In an article subtitled “Disturbing stats on US poverty” they found that “the U.S. was the only one among 19 wealthy nations with a double-digit poverty rate” which “was more than twice the average for the group.” They also found that the U.S. only spends 4% of all outlays to alleviate poverty, while the other countries spend between 7%-10%.

I weep for the flock.

Continuing:
I'm not defending the US government here, I'm simply saying that the N. Korean one is worse than ours.

Nice to see you ease your line. Instead of picking on easy targets like poor, totalitarian governments overseas which suffered under economic sanctions only slightly less vindicative than what Iraq is going through, you should exert that energy making your own country better. You have no power in North Korea, but you do in the US.

Remember, above all, we have food to feed everyone on the planet. But current policy mandates someone must pay for it. So the hungry, the poor, the disenfranchised — they die.
posted by capt.crackpipe at 8:47 PM on March 8, 2001


"resident Bush..."

Finally, an appropriate title for the man that I can read without wincing!
posted by rushmc at 10:37 PM on March 8, 2001


Hmm. I really think that the captain is more right than wrong here: take a look at the Center for Defense Information comparison of US military spending vs. the rest of the world. We can sneeze and blow most armies off the Risk board.

While military spending remains massive, it's only 3/17ths ($300M vs. $1.7B) of the federal budget, perhaps 1/4 of the budget less spending on debt service, a somewhat larger percentage depending on how you handle entitlements including Social Security. It's not 50% by a long shot.

The CIA World Factbook, tellingly, gives US military spending as 3.5% of the GDP. North Korea, by contrast, spends 25-35% of its GDP on the armed forces. This is insane even by the inflated standards of our own military. That funds a somewhat under-prepared military of 1 million, large by any standard. That army is not capable of sustaining a capture of the Korean peninsula; they may not even be capable of effectively pushing back the front line. They are certainly capable of sowing chaos and raining death on large parts of their neighbor before their all-but-inevitable loss.

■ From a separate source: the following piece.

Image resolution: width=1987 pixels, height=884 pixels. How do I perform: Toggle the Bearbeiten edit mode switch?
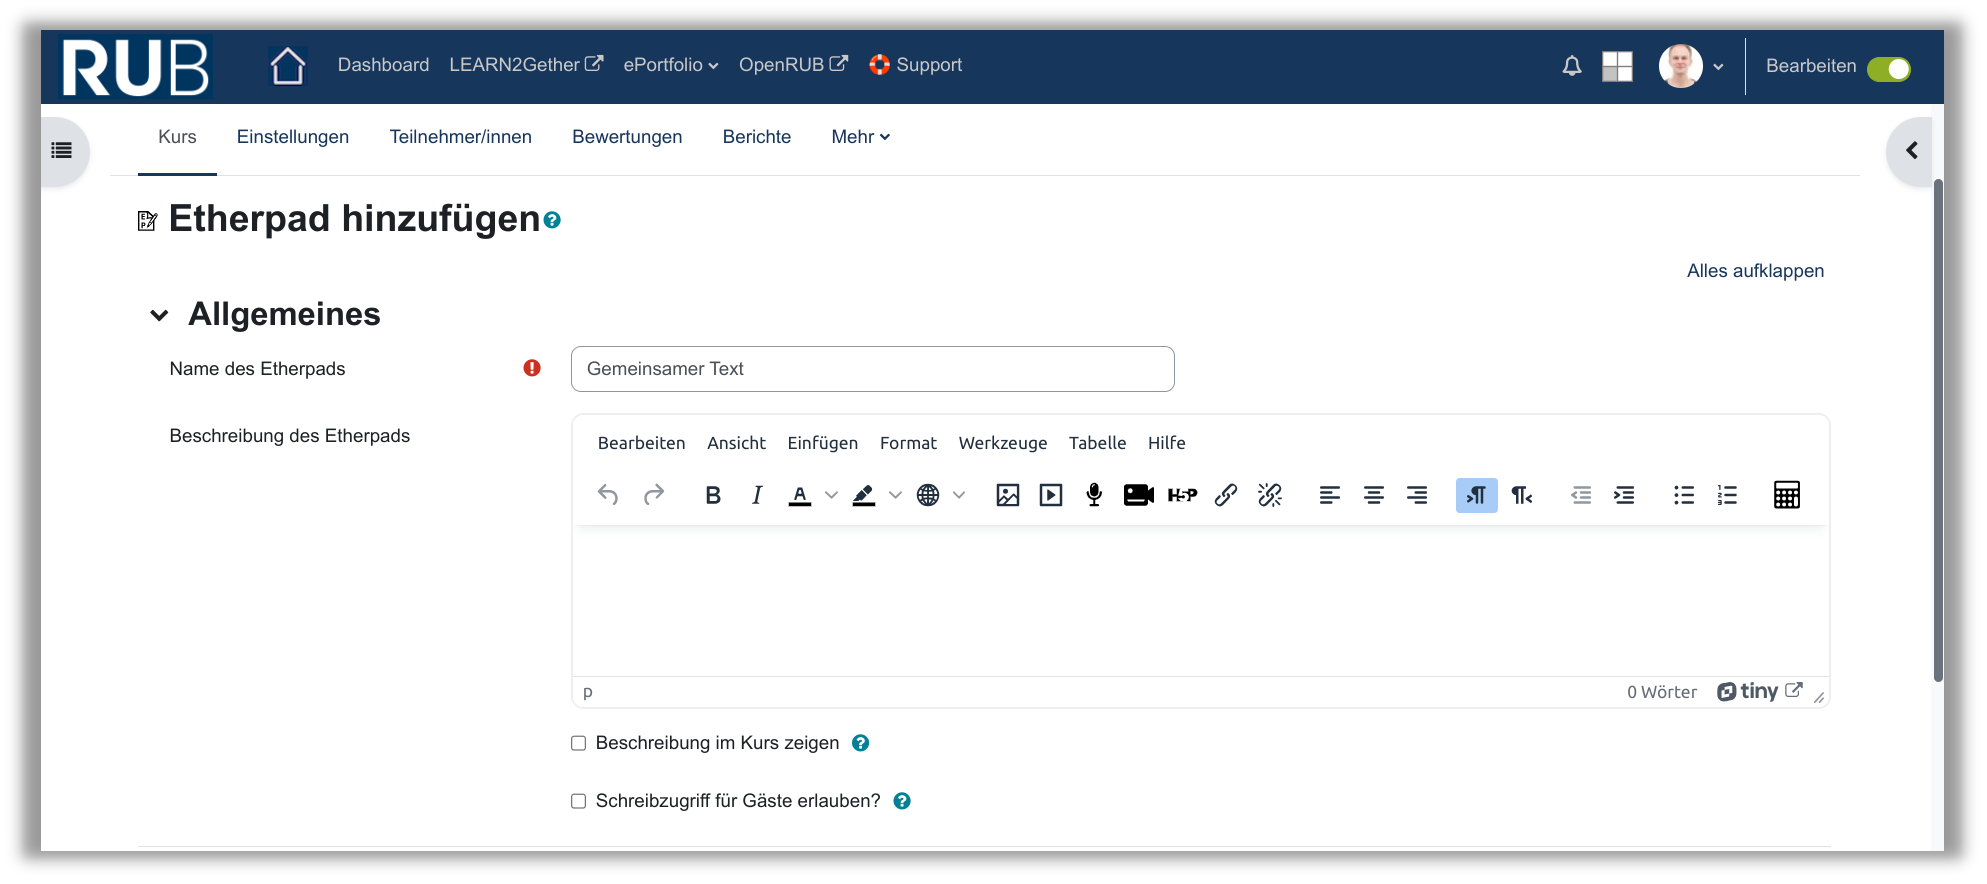pos(1888,68)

South Korea seeks peace because they have more to fear from a destabilized North Korea. If Bush thinks that containment-to-the-point-of-collapse a la Reagan is the way to go here, the people who are within spitting distance of North Korean artillery batteries may be forgiven for having a slightly different opinion.
posted by dhartung at 11:10 PM on March 8, 2001


it's only 3/17ths ($300M vs. $1.7B)


$300b (not $300m) vs. ~$600b if you're talking about the discretionary budget — the one the gets written every year — or $300b vs. $1.7t (not $1.7b), which would be 1/6th, includes money that, in a sense, has already been spent. It would take an act of Congress to change this spending because a hell of a lot that has to do with money they aren’t shelling out to the departments, owe the States, are paying the debt or use to keep up social programs.

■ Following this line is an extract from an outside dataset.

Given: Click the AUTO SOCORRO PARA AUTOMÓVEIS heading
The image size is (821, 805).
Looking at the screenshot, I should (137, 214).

When people talk about spending on departments such as Defense, they’re talking about the discretionary budget. Discretionary is the one that the President has more control over, hence it’s most often referred to as “the budget.” You know, “Bush is sending his budget to Congress” and such.

The Appropriations Committee has a little tutorial.
posted by capt.crackpipe at 12:21 AM on March 9, 2001


I just realized, after posting that, why Droth and Dan and I didn't understand one another. Now I understand what we’re all talking about. So, yea, depending on how you look at it, the US spends either 50% or 20% on the defense budget.

Okay then.

Peace to the Middle East.
posted by capt.crackpipe at 12:27 AM on March 9, 2001


I hate doing that. s/M/B and s/B/T. D'oh!